Wednesday, 18 July 2018: 08:54
Location: 203D (MTCC NORTH BUILDING)
Oral Presentation
Nahid RAHIMIPOUR ANARAKI, Department of Sociology, Memorial University, Canada
Anton OLEINIK, Memorial University of Newfoundland, Canada
The so-called ‘war on drugs’ or anti-drug campaign in the Islamic Republic of Iran has had irreversible and unexpected consequences since 1979. Drug-related offenders receive large fines, lengthy sentences, corporal punishment, and the death penalty (e.g. 21 executions in one week of January 2014).

The war on drugs, as Christie (1993) has argued, has had unexpected gains and costs. It is worth considering that one of the most important consequences of anti-narcotics laws and the war on drugs, which impose stricter sanctions for drug-related crimes, is the spread of criminal cultures within society. Before their arrest, drug-related offenders are not necessarily in regular contact with criminals, but they become familiar with criminals and prison subculture once incarcerated. Prison life is guided and organized based on official norms and inmate norms, the latter developed by prisoners to make prison life more bearable (Oleinik A. N., 2003). Incarceration does not occur in a vacuum and many theories frame prison as a society or community (e.g. Clemmer, 1940; Sykes, 1958) in which inmate subculture revolves around specific inmate codes.”
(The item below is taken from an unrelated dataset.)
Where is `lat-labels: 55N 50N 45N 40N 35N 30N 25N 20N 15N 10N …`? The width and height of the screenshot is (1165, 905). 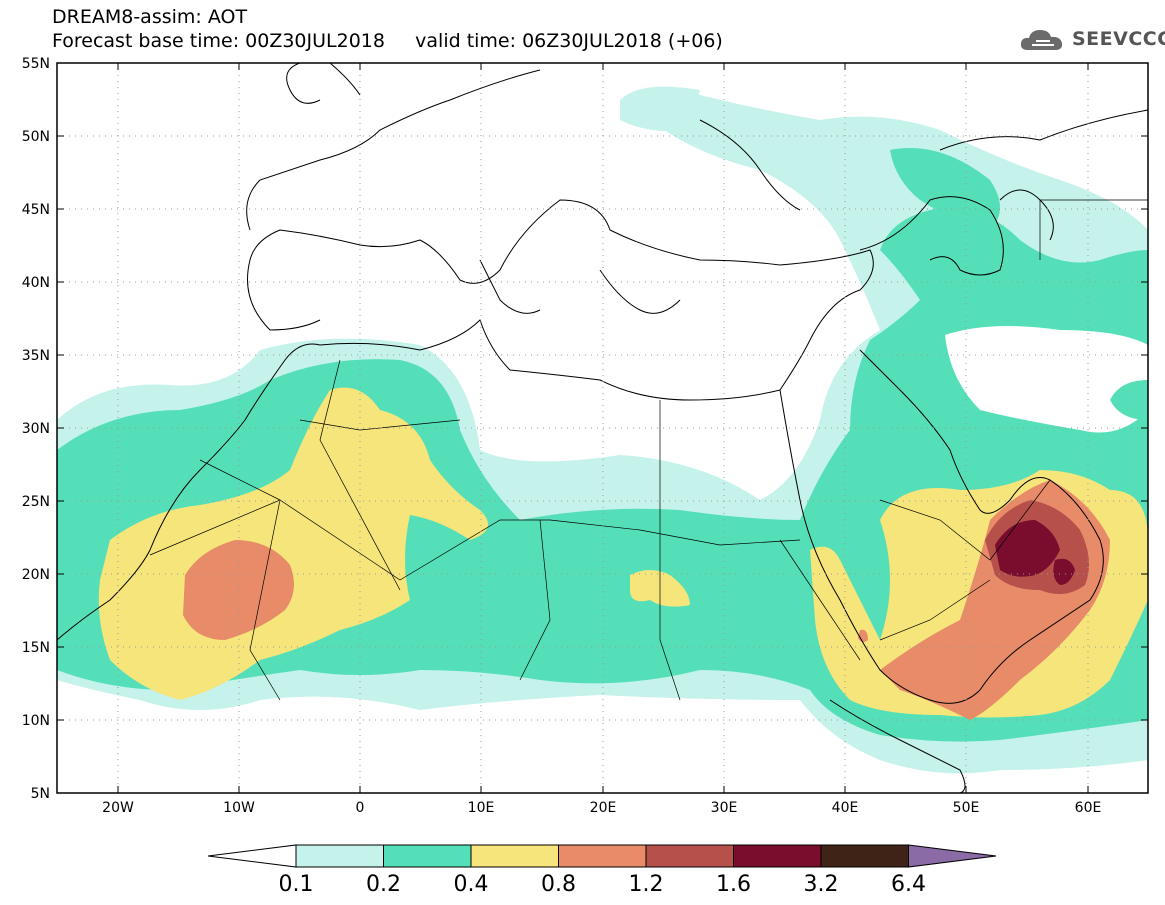
lat-labels: 55N 50N 45N 40N 35N 30N 25N 20N 15N 10N … is located at coordinates (36, 429).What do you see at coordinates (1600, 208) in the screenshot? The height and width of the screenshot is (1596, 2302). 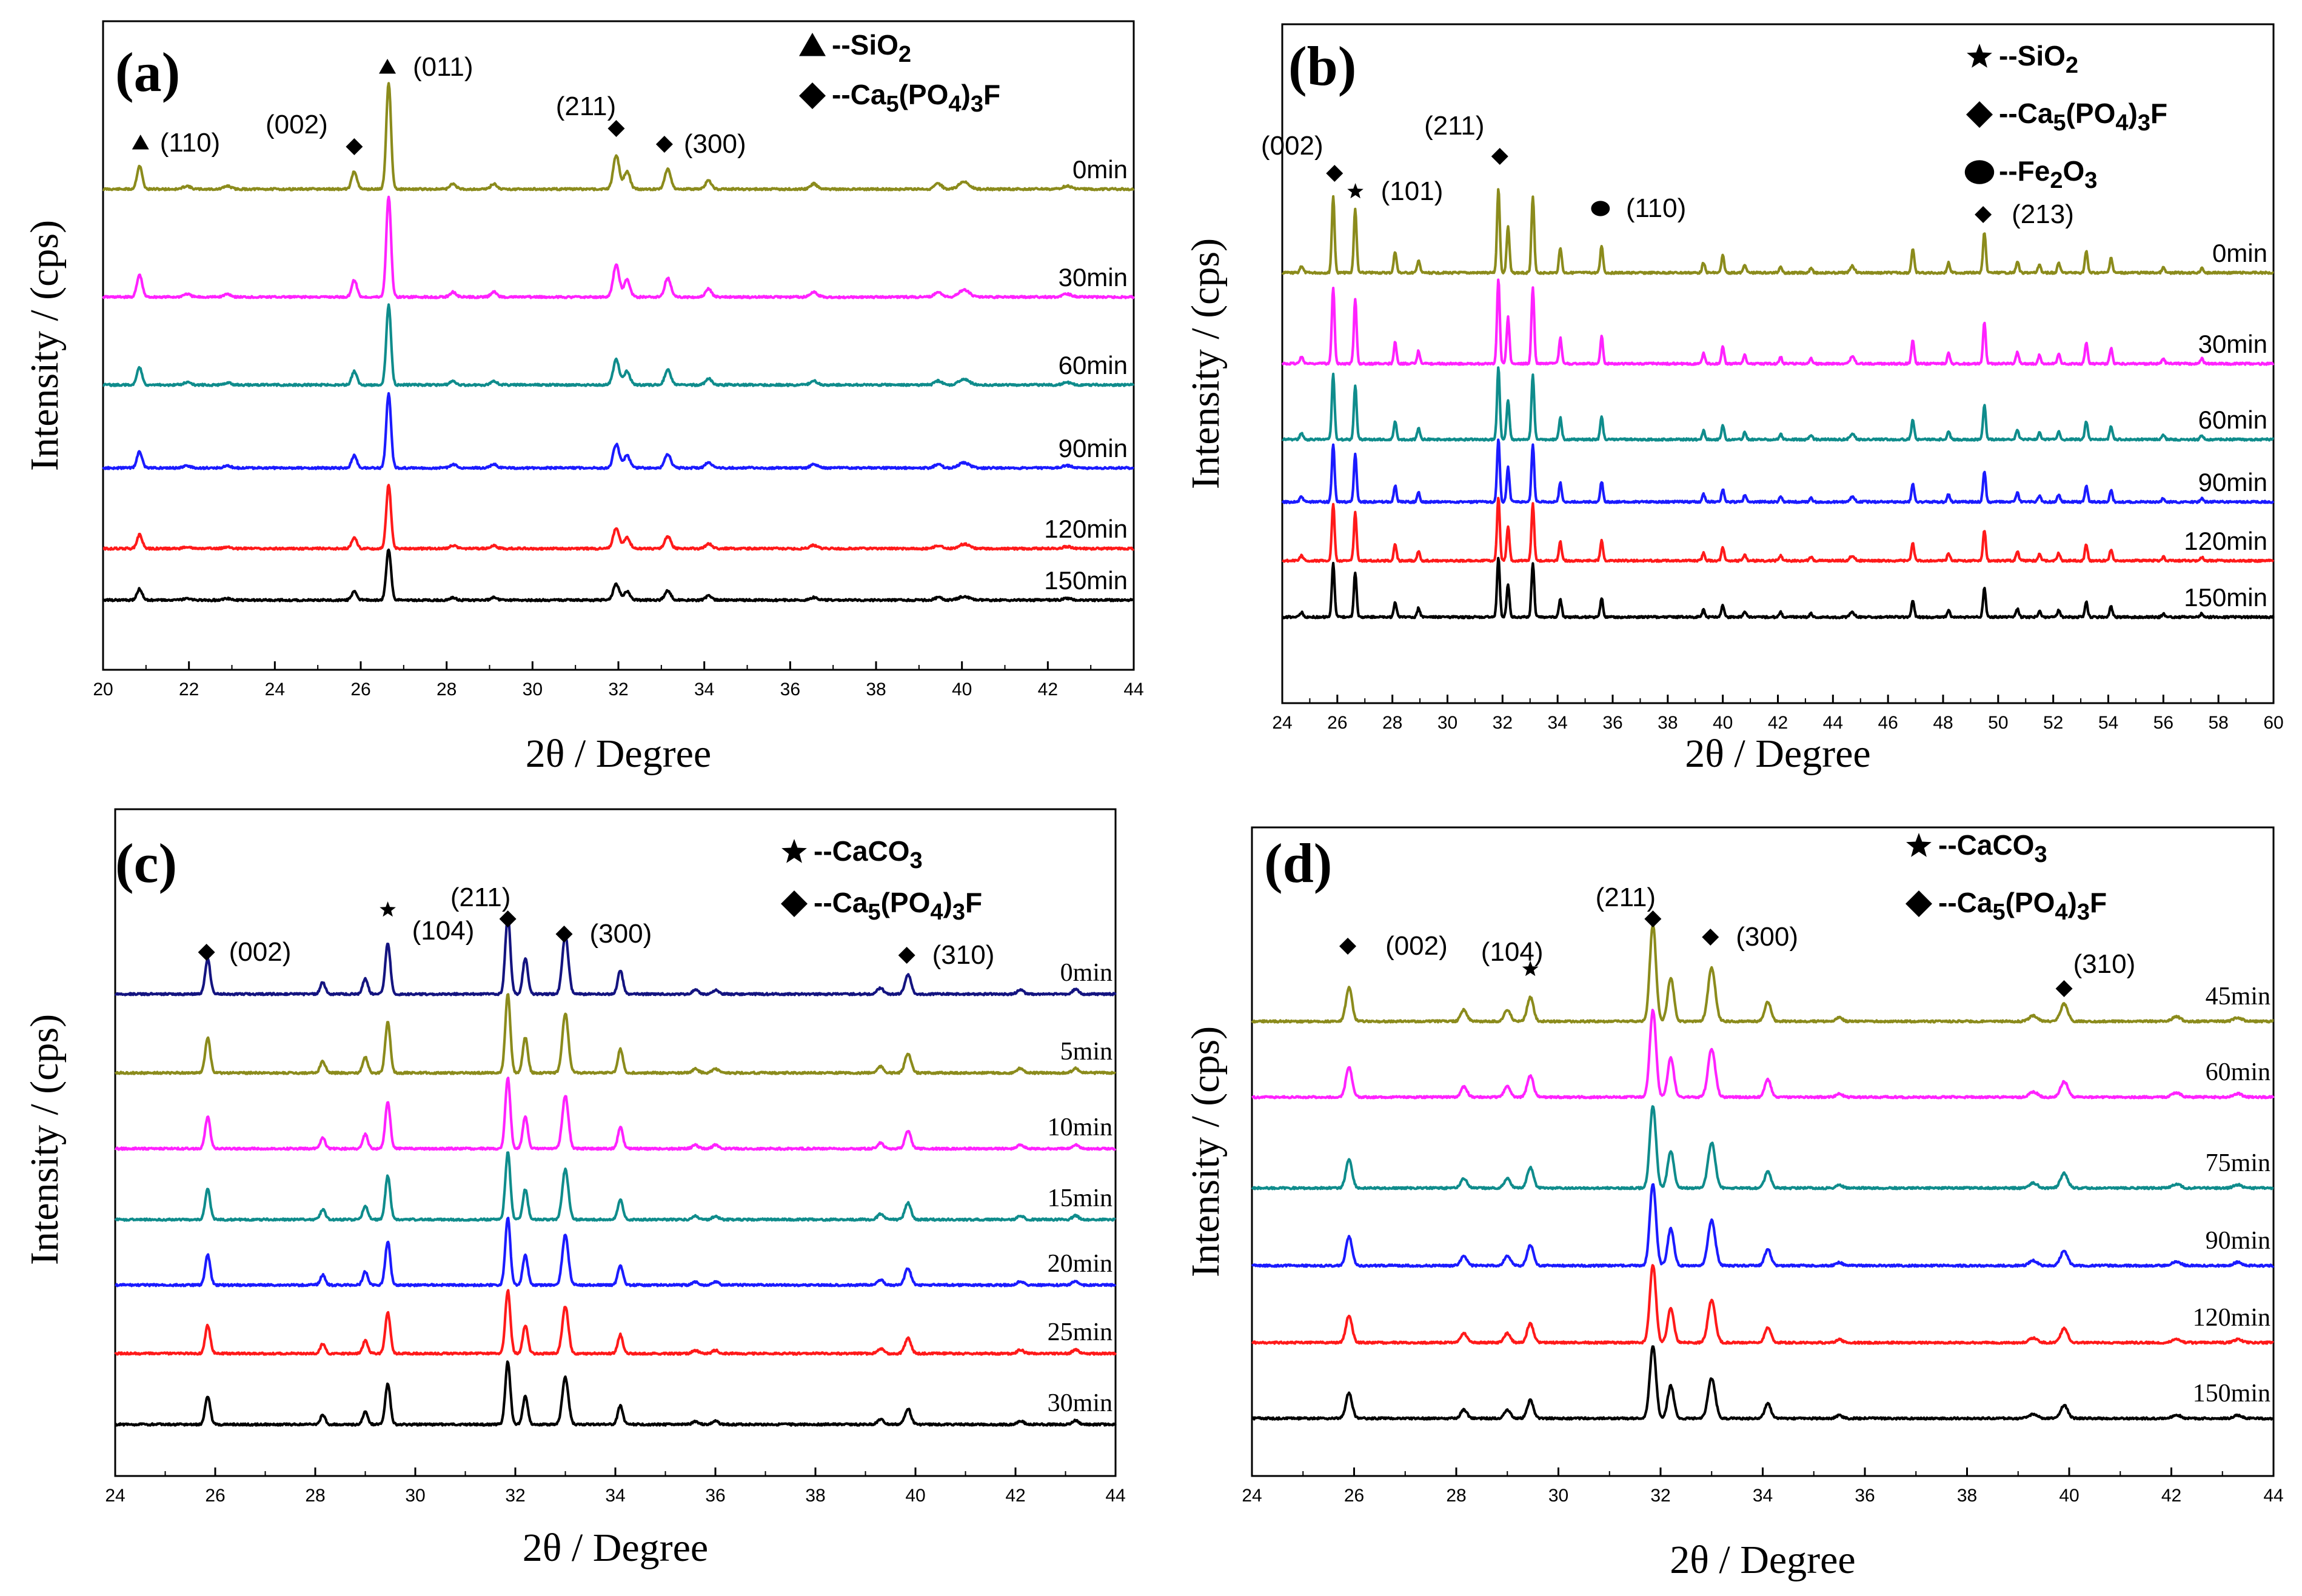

The main objective of the proposed research project is to compare the subcultures of prisons in Iran, by paying particular attention to the most populated provinces like Tehran, Isfahan, Kerman, etc., as governmental institutions which have both custodial and treatment orientations simultaneously, with non-governmental institutions which are treatment-oriented and provide drug-users with medical and educational facilities. Therfore, the two main questions of this study are:

1- How do drug-related criminals and drug-users experience the context of prison and NGOs?

2- How do drug-related offenders approach their lives under the condition of contemporary confinement?

I intend to utilize Grounded Theory (GT) in my research. Therefore, participants’ experiences, understandings, and perceptions about their lives will be central when conducting in-depth, semi-structured and open-ended interviews.